The challenge for manufacturers, Barwick adds, is to make these systems easier for the user to control. He says the manufacturers today are trying to address this by moving toward touch screens and other user-friendly equipment.
According to Wall, one new owner of a business jet cried "What’s this!" when he was handed a computer keyboard to control his cabin environment. Beyond the touch screen display, usually located next to the aircraft galley, only a couple of buttons, for light and audio-volume control, are usually located next to the cabin seating–but generally, there are no keyboards.
Most cabin management systems in the larger business jets have touch screens showing multi-level menus. Some menus include modes in which a series of events occur with just one push of the finger. A "theater mode," for example, would automatically lower the window shades, dim the lights, and start the DVD or VCR player.
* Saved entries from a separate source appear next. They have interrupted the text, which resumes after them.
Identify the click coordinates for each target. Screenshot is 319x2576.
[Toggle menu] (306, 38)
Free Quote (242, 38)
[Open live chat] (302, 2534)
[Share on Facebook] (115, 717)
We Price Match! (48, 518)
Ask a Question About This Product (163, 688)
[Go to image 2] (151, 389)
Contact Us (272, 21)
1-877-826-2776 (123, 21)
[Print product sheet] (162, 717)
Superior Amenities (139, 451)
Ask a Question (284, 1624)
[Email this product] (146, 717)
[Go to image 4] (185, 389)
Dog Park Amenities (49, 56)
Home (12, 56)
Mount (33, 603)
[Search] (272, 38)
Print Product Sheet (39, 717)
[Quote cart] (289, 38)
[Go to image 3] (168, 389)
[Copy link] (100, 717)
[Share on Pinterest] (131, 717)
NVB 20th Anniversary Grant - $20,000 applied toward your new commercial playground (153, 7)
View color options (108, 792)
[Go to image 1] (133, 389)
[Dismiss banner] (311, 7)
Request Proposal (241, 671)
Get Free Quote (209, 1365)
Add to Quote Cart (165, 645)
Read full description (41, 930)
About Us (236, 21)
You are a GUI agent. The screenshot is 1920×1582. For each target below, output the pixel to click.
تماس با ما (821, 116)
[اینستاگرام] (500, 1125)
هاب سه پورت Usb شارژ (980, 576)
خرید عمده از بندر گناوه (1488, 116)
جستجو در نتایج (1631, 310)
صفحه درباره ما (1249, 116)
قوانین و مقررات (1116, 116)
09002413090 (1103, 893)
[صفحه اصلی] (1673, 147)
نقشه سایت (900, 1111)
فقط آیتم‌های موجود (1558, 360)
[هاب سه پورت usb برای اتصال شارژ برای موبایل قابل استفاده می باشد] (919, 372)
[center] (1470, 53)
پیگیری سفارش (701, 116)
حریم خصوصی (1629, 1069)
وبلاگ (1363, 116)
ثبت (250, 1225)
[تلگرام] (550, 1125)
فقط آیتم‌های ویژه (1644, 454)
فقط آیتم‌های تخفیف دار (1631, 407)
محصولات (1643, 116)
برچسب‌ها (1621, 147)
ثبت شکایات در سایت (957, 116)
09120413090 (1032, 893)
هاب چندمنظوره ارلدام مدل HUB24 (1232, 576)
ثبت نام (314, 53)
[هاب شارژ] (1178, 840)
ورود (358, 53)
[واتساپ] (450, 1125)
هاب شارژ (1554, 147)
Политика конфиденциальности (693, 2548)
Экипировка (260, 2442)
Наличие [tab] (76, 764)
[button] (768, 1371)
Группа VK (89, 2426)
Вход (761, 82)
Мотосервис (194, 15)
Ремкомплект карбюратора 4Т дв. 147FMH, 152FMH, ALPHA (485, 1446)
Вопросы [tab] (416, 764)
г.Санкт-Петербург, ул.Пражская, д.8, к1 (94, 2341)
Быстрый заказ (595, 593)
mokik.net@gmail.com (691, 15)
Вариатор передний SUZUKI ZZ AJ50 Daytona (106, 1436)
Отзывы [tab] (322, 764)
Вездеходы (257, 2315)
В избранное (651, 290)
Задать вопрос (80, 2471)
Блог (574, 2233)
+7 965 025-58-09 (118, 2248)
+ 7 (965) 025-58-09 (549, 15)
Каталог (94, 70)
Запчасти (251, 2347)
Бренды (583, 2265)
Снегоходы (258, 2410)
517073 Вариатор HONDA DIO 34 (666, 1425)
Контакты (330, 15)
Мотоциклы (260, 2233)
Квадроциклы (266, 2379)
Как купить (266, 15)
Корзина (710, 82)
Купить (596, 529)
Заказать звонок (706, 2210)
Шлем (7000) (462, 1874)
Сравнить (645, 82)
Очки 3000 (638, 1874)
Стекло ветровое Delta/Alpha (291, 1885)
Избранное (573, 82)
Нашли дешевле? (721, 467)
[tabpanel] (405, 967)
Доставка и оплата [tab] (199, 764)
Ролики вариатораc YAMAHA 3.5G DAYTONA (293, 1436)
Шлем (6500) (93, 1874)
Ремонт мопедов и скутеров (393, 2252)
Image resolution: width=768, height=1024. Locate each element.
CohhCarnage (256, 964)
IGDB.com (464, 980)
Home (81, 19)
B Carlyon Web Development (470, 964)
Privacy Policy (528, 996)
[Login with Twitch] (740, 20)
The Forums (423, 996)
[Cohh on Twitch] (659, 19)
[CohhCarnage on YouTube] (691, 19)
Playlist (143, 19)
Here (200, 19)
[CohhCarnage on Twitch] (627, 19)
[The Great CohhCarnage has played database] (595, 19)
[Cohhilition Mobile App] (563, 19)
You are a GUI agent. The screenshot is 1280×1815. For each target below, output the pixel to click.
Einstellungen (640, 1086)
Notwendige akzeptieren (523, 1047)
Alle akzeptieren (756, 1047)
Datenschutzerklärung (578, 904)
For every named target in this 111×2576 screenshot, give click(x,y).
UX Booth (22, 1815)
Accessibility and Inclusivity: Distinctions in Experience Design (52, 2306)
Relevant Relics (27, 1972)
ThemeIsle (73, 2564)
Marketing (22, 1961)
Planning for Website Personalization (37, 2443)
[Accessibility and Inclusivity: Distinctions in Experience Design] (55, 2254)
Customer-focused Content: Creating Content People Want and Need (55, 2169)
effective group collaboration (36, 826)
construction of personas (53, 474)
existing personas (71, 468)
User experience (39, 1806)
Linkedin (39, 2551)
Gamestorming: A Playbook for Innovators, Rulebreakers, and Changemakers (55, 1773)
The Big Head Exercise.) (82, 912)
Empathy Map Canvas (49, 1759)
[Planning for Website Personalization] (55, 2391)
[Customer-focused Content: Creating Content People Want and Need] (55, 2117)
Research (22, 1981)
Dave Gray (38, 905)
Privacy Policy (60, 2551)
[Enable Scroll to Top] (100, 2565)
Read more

Some special requests can be quite uncommon. Barwick tells of a "prayer platform" that uses GPS coordinates so that the principal passenger can face Mecca and of toilets that can be flushed from the cockpit.
Water has become more prevalent on business aircraft, for sinks, toilets and showers. And water pressure and water volume, too, can be monitored by the cabin management system, though it also may be part of the galley control. "That largely would be a crew member’s responsibility," says Wall, of the on-board water situation, "not the passenger’s."
Most cabin management systems use 115 volts, 400 cycle or 28 volt DC, says Wall, and they typically are powered by the aircraft bus. Therefore, the control of power for cabin systems remains in the cockpit. To ease pilot workload, many aircraft completion centers install a single switch to cut all power to the cabin, in case of an emergency. This precludes the need for crewmen to search for the right circuit breaker.
Some in the completion field suspect the U.S. Federal Aviation Administration is considering additional regulation that will require for Part 25 aircraft (12,500 pounds and heavier) the quick and easy management in the cockpit of cabin system power, should an emergency occur.